Pubblicato da Enrico Lotti alle 15:27 in iPhone
I casi sono due: o loro sanno qualcosa che noi ancora non sappiamo, o qualcuno sta andando fuori di zucca...
Però forse c'è una terza spiegazione. Anzi, forse anche una quarta...
Andiamo con ordine.
Il fatto: come riferiscono diverse fonti (qui e qui, e anche qui), si stanno formando lunghe code fuori dall'Apple Store di New York, nella Fifth Avenue.
I primi report parlano di una cinquantina di persone. La foto viene da Engadget Mobile.
Il motivo? Sarebbero in coda per l'iPhone.
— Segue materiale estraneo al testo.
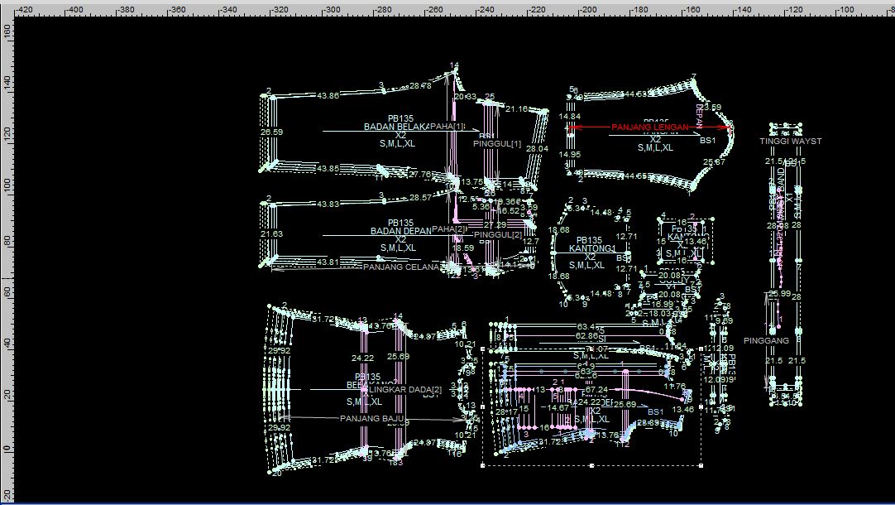Image resolution: width=895 pixels, height=505 pixels.
Task: Click the PANJANG CELANA measurement label
Action: 401,267
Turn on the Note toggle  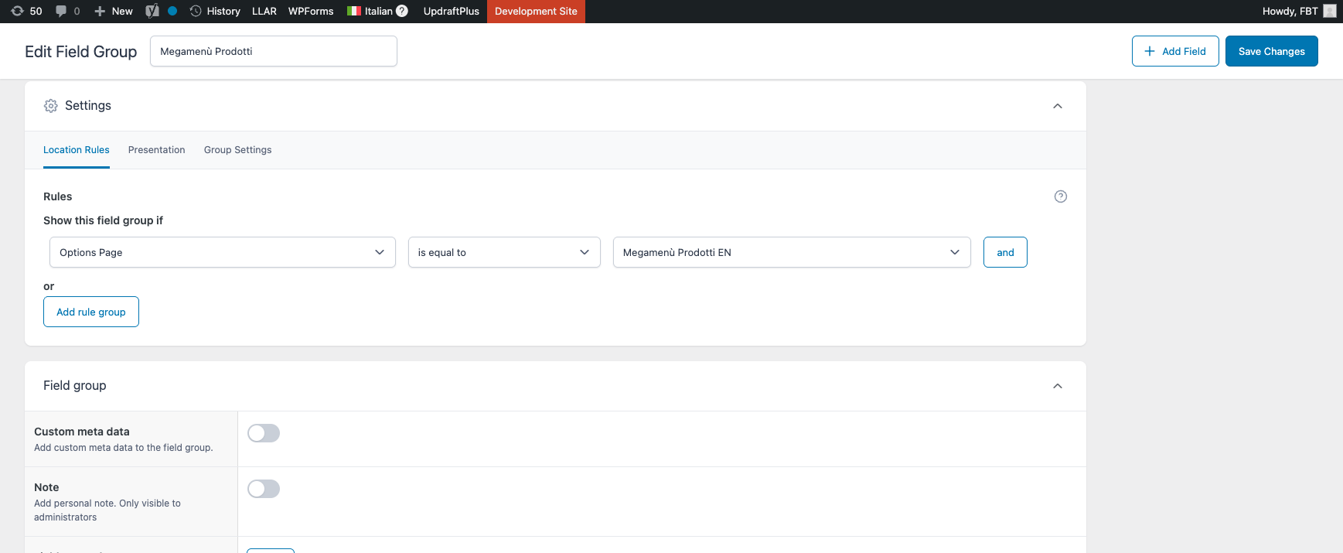[x=264, y=489]
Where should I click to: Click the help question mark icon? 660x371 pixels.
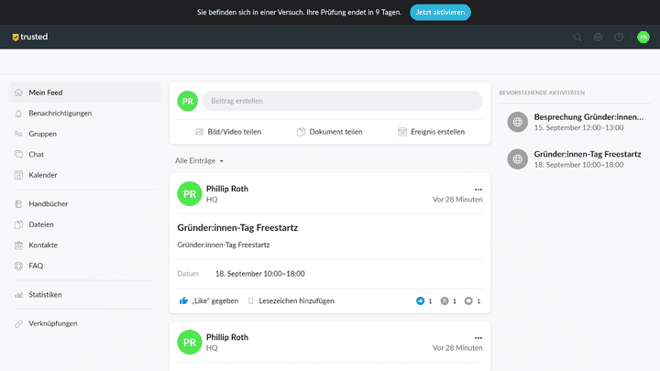(619, 38)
Si rumoreggia infatti che siano tutti in coda per l'iPhone 3G. Il blogger di Method Shop che si è accorto per caso del fenomeno (era andato allo Store per comperare una copia di Leopard) non è riuscito a estorcere alcuna informazione ai commessi del negozio che, stando a quanto riferisce, erano particolarmente malmostosi. La cosa non fa notizia, siamo a New York... Strano che non gli sia venuto in mente di interrogare qualcuna delle persone in coda, gli dobbiamo dire tutto noi?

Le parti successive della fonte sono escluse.